____ TASK DATA
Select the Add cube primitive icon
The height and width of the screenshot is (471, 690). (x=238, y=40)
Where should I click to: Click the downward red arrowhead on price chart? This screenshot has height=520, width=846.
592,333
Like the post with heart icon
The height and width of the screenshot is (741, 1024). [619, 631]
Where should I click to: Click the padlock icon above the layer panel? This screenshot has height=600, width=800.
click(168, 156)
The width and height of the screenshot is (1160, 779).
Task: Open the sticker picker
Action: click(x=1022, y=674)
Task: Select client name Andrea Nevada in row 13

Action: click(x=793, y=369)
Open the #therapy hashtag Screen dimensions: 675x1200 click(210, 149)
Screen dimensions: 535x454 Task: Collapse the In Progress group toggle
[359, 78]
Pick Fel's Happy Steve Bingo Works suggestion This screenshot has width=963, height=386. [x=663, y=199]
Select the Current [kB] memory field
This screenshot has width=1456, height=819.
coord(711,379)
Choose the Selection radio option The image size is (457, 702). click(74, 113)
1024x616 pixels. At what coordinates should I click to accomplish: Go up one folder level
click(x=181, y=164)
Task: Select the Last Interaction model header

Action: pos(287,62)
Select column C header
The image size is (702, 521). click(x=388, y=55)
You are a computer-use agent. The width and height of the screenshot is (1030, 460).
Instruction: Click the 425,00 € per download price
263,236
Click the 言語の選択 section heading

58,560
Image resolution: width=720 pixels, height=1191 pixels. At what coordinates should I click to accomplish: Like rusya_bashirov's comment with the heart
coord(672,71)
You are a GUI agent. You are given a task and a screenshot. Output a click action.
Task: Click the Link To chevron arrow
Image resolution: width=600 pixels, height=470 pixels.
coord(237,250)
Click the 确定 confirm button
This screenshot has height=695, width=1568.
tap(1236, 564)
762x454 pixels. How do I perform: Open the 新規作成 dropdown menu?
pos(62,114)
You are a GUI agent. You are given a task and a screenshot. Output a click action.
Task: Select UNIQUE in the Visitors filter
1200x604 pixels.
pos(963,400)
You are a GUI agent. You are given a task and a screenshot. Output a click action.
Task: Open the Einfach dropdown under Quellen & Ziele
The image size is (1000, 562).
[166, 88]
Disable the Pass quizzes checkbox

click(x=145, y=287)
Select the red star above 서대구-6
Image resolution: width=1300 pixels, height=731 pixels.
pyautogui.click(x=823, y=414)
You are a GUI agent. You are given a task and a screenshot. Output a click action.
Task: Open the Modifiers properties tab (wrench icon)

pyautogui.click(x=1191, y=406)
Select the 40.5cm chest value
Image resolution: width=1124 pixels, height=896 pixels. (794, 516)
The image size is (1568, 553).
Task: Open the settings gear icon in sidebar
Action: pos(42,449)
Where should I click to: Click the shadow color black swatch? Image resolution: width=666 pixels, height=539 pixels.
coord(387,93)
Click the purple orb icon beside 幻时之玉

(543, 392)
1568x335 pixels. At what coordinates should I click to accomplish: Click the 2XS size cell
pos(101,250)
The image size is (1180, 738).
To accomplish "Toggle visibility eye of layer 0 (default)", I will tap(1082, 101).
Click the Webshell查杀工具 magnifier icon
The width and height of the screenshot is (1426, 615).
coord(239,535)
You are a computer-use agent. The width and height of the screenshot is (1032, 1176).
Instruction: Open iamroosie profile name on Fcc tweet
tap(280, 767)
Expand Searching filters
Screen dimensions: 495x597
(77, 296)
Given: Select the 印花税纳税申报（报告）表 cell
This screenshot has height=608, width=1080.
________
__TASK ITEM__:
For the lines above, output exactly those from the line containing "762x454 pixels. How" through the line containing "Task: Open the Einfach", and skip the others.

__SOLUTION__:
762x454 pixels. How do I perform: Open the 新規作成 dropdown menu?
pos(62,114)
You are a GUI agent. You are given a task and a screenshot. Output a click action.
Task: Select UNIQUE in the Visitors filter
1200x604 pixels.
pos(963,400)
You are a GUI agent. You are given a task and a screenshot. Output a click action.
Task: Open the Einfach dropdown under Quellen & Ziele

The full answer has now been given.